Review: Ballet Black Double Bill, York Theatre Royal, November 27

BALLET Black are a fantastic company, proving they are capable of a vast tonal range in this double bill that blends in modernity and classical disciplines with original storytelling and a fresh comedic take on Shakespeare.

Cathy Marston’s choreography in The Suit is fluid, a constant battle of movement that only increases in bitterness after Philemon (Jose Alves) discovers his wife’s infidelity. The chemistry and intimacy created between Alves and Sayaka Ichiwaka’s Matilda is carefully rendered on stage for the luxury it is, making it all the more heart-wrenching to see the former lovers reduced to an awkward side-step at a party.

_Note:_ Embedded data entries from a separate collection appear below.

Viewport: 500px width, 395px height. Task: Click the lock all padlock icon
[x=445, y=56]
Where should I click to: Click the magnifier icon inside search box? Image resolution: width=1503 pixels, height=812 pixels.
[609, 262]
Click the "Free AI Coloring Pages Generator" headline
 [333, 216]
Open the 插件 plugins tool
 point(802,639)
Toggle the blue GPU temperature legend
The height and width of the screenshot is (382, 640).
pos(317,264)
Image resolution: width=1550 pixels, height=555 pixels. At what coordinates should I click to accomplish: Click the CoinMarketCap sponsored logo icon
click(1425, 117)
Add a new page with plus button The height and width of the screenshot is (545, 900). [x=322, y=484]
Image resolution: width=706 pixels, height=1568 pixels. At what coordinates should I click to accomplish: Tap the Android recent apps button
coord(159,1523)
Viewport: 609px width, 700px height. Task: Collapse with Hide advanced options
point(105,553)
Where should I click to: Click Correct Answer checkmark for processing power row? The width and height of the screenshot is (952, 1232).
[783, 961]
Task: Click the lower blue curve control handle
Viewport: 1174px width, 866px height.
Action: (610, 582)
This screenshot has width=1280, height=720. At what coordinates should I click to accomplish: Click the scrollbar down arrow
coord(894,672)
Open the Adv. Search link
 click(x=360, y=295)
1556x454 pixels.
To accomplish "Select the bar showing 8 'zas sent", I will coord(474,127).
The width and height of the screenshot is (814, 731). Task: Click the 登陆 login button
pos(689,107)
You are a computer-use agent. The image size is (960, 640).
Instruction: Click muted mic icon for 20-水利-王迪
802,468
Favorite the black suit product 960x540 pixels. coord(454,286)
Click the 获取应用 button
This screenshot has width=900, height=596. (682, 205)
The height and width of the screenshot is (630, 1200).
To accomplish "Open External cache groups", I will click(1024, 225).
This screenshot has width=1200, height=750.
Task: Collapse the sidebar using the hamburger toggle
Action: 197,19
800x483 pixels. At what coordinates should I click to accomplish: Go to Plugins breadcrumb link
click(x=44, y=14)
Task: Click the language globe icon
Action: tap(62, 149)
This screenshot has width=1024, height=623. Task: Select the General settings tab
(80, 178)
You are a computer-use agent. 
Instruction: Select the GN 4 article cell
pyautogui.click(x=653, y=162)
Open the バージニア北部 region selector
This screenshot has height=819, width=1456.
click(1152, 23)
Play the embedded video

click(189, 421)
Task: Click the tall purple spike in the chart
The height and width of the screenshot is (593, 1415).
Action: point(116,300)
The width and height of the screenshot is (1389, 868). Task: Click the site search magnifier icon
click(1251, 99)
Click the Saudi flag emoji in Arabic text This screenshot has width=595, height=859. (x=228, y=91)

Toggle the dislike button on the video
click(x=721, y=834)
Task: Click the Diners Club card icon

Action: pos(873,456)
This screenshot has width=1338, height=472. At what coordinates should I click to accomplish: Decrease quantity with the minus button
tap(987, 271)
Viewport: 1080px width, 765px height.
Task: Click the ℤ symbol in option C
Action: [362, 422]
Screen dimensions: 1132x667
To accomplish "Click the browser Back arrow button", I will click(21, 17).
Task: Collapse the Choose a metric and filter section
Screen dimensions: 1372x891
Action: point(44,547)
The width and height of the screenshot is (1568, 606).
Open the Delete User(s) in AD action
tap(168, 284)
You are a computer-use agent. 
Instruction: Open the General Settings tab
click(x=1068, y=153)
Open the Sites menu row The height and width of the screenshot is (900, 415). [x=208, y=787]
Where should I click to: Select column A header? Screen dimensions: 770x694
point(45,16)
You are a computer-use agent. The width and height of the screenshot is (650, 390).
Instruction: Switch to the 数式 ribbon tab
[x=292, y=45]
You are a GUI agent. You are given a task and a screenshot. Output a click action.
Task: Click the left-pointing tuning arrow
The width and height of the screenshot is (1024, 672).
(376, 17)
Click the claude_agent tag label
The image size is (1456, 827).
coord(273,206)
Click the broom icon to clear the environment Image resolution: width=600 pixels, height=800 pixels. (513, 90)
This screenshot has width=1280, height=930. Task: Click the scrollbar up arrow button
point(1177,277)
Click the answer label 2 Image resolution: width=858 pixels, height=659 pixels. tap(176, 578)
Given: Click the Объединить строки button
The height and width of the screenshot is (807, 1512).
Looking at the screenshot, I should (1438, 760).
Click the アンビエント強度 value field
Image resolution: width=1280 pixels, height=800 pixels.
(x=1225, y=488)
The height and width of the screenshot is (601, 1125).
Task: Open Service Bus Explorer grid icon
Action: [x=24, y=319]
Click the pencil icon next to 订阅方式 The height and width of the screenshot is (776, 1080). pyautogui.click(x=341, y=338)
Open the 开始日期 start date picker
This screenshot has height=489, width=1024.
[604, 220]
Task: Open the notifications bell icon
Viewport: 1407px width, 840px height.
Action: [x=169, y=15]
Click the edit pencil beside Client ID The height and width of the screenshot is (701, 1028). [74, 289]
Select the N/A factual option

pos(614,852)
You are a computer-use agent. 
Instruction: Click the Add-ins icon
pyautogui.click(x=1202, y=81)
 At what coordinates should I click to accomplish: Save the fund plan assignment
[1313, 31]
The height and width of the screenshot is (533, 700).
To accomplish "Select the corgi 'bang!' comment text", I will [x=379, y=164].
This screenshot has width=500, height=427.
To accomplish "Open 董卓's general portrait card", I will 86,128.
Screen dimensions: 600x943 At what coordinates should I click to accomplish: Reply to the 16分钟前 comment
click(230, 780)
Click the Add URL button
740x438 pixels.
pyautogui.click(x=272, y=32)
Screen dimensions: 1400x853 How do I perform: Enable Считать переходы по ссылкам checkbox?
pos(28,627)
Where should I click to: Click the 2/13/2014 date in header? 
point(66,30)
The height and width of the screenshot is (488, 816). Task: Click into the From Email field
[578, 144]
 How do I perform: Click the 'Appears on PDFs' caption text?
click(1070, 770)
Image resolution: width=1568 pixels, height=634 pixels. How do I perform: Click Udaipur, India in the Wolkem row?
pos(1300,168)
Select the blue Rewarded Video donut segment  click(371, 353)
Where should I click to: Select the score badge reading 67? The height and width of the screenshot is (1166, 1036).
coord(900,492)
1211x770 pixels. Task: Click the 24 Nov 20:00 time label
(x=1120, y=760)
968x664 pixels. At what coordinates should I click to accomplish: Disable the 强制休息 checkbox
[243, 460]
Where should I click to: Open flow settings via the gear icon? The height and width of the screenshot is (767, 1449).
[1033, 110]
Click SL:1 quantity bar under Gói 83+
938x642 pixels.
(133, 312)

Based on Can Themba’s short story, the crowded nature of the couple’s communal bathroom feels attempted through the chorus’ ongoing presence within Philemon and Matilda’s lives, but this serves more of a Greek chorus feel here than a commentary on living conditions in apartheid Sophiatown.

Contrasting vastly in tone, A Dream Within A Midsummer Night’s Dream is a playful romp that manages to offer a new take on Shakespeare’s most well-known comedy. Arthur Pita’s choreography plays with our perception of classical ballet: an array of starch-stiff tutus and revealing tights suddenly lose their gravitas when Puck (Isabela Coracy) emerges. Plunging the characters into their dream world, Coracy is in her element, flaunting the stage like a hedonistic boy scout. Among the unexpected twists and turns there is beautiful movement and a commitment to the abstract so powerful that it summons Salvador Dali. If you ever needed an introduction to ballet, start here.